## What is needed
Rewrite the rows from the line containing "Where should I click to: Select the Front" through the line containing "click(x=155, y=336)" as a numbered list, leaving out any blank lines.

┏━━

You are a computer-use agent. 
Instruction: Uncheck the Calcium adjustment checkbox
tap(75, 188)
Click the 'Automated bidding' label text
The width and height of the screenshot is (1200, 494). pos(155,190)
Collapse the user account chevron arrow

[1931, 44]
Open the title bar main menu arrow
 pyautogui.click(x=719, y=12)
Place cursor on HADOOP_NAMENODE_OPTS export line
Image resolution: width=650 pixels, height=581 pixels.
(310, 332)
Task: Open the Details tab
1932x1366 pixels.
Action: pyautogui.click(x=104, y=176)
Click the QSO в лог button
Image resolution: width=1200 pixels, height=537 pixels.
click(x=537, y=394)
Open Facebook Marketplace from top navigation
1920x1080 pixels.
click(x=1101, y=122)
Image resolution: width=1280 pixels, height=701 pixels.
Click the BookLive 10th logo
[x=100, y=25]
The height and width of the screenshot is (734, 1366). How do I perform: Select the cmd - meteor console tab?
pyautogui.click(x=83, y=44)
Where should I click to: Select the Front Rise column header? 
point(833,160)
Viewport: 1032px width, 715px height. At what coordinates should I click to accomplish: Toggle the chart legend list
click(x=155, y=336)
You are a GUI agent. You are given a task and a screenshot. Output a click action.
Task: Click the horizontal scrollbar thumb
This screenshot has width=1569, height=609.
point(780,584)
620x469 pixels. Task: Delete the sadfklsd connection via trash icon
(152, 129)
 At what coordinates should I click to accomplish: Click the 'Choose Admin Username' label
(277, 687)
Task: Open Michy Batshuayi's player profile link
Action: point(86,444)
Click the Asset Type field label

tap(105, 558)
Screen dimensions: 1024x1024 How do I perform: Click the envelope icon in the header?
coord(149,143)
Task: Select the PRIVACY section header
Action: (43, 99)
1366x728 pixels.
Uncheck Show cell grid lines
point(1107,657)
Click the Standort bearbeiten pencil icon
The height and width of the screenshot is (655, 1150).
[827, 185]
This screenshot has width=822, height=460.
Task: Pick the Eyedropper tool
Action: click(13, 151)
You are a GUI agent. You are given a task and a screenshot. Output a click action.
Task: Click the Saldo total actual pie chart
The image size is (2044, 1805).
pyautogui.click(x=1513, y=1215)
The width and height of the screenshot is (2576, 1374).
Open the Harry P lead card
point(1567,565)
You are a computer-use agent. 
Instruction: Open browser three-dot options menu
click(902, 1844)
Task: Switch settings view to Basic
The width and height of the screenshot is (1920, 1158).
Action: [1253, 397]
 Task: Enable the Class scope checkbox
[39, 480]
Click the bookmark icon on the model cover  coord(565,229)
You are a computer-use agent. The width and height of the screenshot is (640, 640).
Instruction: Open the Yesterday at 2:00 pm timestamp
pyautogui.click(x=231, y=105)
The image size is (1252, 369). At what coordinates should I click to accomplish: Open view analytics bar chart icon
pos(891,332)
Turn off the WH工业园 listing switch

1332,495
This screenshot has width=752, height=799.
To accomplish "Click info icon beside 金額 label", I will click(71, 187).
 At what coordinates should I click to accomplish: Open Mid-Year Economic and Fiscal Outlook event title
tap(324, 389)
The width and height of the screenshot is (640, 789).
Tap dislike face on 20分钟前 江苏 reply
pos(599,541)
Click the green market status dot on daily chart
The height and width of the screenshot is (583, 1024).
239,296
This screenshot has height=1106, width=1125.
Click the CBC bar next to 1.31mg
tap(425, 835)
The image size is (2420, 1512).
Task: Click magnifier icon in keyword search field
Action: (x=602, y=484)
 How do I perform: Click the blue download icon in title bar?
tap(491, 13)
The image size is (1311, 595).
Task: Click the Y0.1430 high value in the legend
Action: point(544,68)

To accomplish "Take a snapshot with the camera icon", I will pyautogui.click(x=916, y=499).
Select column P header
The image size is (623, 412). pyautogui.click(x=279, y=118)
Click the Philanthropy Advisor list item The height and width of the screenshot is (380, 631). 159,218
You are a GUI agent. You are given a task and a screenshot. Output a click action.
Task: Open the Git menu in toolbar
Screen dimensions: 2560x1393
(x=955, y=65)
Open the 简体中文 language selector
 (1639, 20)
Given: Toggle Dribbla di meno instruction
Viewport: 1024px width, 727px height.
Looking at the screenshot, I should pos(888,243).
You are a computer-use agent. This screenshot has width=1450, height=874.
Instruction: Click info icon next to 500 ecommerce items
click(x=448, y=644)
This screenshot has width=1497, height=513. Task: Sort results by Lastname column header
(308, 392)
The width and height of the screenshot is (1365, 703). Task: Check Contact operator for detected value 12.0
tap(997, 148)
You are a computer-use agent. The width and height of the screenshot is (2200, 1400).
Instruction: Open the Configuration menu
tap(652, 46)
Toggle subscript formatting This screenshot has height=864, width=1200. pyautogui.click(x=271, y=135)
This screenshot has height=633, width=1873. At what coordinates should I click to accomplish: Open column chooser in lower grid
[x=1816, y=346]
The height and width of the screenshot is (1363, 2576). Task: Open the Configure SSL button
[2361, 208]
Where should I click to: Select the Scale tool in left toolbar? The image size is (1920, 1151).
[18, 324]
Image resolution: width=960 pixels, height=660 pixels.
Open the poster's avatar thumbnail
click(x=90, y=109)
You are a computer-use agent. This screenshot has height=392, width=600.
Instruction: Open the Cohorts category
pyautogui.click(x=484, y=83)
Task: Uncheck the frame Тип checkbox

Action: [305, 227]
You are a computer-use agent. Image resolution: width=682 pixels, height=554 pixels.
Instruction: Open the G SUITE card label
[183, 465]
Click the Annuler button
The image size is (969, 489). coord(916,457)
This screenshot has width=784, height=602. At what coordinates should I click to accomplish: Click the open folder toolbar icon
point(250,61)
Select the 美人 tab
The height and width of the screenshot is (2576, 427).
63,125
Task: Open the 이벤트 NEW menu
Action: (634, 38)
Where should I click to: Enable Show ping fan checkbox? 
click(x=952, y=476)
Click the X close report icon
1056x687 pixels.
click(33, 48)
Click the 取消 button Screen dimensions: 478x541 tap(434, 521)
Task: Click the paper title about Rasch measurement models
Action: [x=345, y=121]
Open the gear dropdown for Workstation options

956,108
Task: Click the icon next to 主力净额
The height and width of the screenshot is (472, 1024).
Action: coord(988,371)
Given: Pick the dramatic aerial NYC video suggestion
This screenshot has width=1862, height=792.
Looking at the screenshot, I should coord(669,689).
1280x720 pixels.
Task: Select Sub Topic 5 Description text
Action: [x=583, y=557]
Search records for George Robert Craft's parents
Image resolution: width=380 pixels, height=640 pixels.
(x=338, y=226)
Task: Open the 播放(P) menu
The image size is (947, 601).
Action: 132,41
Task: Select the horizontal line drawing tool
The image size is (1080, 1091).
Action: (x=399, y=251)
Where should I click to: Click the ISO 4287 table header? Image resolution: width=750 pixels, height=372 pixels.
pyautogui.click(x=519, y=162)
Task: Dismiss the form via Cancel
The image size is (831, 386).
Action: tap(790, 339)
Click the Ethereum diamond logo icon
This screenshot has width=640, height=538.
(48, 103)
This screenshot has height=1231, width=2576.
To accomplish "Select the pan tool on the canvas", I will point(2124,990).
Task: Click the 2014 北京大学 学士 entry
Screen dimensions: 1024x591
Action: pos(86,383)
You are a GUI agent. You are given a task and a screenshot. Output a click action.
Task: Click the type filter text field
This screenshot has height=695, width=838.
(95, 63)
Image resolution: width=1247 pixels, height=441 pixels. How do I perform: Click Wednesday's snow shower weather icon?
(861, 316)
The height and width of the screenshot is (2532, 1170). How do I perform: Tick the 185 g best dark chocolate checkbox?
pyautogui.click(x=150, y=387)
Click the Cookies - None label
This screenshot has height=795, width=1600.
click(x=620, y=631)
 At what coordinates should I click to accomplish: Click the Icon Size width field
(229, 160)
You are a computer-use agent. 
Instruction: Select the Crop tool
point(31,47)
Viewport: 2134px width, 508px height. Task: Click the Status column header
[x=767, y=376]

┗━━

## Exercise answer
1. Where should I click to: Select the Front Rise column header? 
2. point(833,160)
3. Viewport: 1032px width, 715px height. At what coordinates should I click to accomplish: Toggle the chart legend list
4. click(x=155, y=336)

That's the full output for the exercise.